Parce que pour l'écrasante majorité des rêveurs, la guerre en songe annonce une épreuve collective. Une calamité qui déborde la personne — tension dans la famille, dans le quartier, dans le travail, quelque chose qui couve et menace d'éclater plus large que soi. Al-Nabulsi parle de fitna pour le combat de groupe : la querelle qui ne reste pas privée, qui contamine. Ibn Sirin, lui, range la guerre du côté des grands troubles : disette, hausse des prix, parfois l'épidémie. Le songe ne montre pas une bataille. Il montre une communauté qui prend feu.

Une exception, et elle est nette. Pour celui dont le métier touche aux armes — le soldat, l'armurier, le chef de guerre —, le rêve perd sa charge funeste. Il parle de son domaine, de son ordinaire, sans présage particulier. Le même songe ne pèse pas le même poids selon la main qui le porte. C'est une règle constante chez Ibn Sirin, et elle vaut ici plus qu'ailleurs.

Reste l'issue. Si le rêveur l'emporte, ou si la guerre s'achève — traité, trêve, armes posées —, le sens se renverse vers le salam, la paix, la sortie d'épreuve. La fin d'une guerre est l'un des signes les plus apaisants de la tradition : ce qui pesait se lève. À l'inverse, être vaincu, blessé, débordé sur le champ ne scelle rien de définitif. C'est l'annonce d'un passage rude, pas d'une condamnation. Les captifs se libèrent ; les fitna finissent par s'éteindre.
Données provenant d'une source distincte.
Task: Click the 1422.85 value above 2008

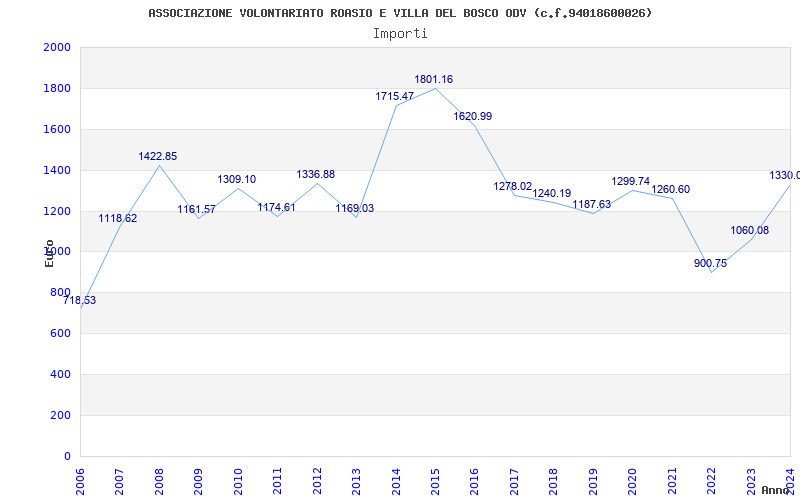Action: click(157, 156)
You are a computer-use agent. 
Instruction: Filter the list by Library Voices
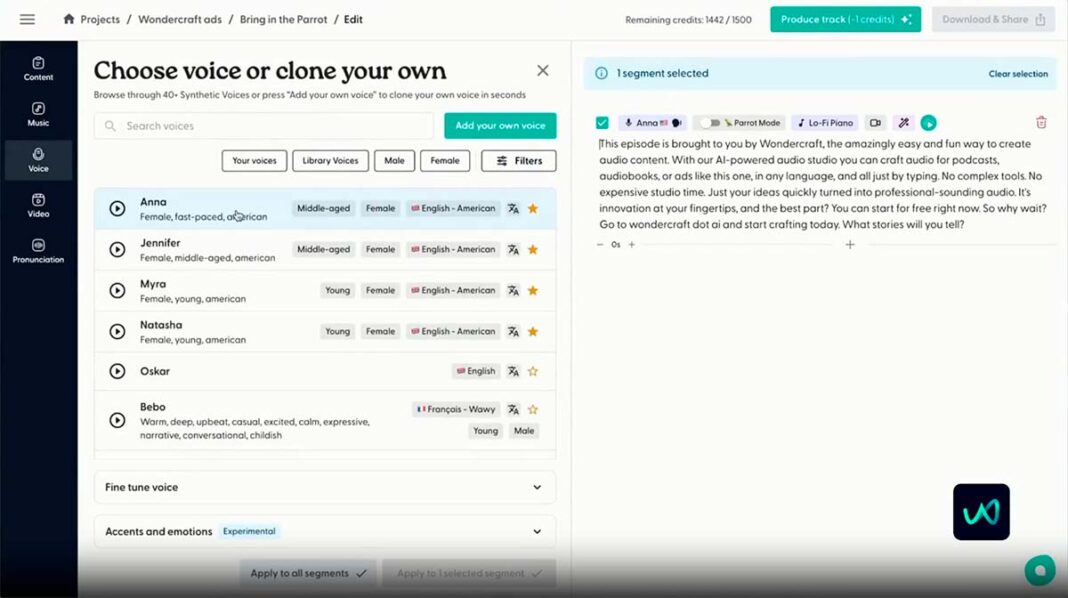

Un mot sur les sources, parce que c'est là qu'on dérape vite. Le Coran encadre la guerre comme une réalité défensive et bornée par la justice — « Combattez dans le sentier d'Allah ceux qui vous combattent, et ne commettez pas d'injustice » (2:190) —, et ce cadre éclaire le songe : la guerre vue en rêve renvoie à une épreuve subie, pas à une agression gratuite. En revanche, deux prudences. Aucun hadith chiffré n'attache un présage précis à la guerre rêvée ; quand on en cite un, demandez d'où il sort. Et le fameux « nous revenons du petit jihad vers le grand jihad », souvent brandi comme parole prophétique, est tenu pour faible par les spécialistes du hadith — les lectures sérieuses d'Ibn Sirin, d'Al-Nabulsi ou d'Ibn Shahin ne reposent pas dessus.

Ce songe demande donc moins « qui a gagné » que « qu'est-ce qui brûle, et jusqu'où ». La guerre du rêve, c'est l'épreuve qui sort du cadre intime pour gagner le collectif. Savoir si elle s'apaise ou si elle s'étend — c'est là tout le présage.

Sources et références

  • Ibn Sirin, Muhammad. Tafsir al-Ahlam al-Kabir (تفسير الأحلام الكبير), VIIIe siècle.
  • Al-Nabulsi, Abd al-Ghani. Ta'tir al-Anam fi Tafsir al-Manam (تعطير الأنام في تعبير المنام), XVIIIe siècle.
  • Ibn Shaheen, Khalil. Al-Isharat fi Ilm al-Ibarat (الإشارات في علم العبارات), XVe siècle.
  • Le Saint Coran, sourate Al-Baqara (2:190), sourate Al-Imran (3:123), sourate Al-Anfal (8:65-66).
  • Sahih al-Bukhari : ahadith sur les batailles de Badr et d'Uhud.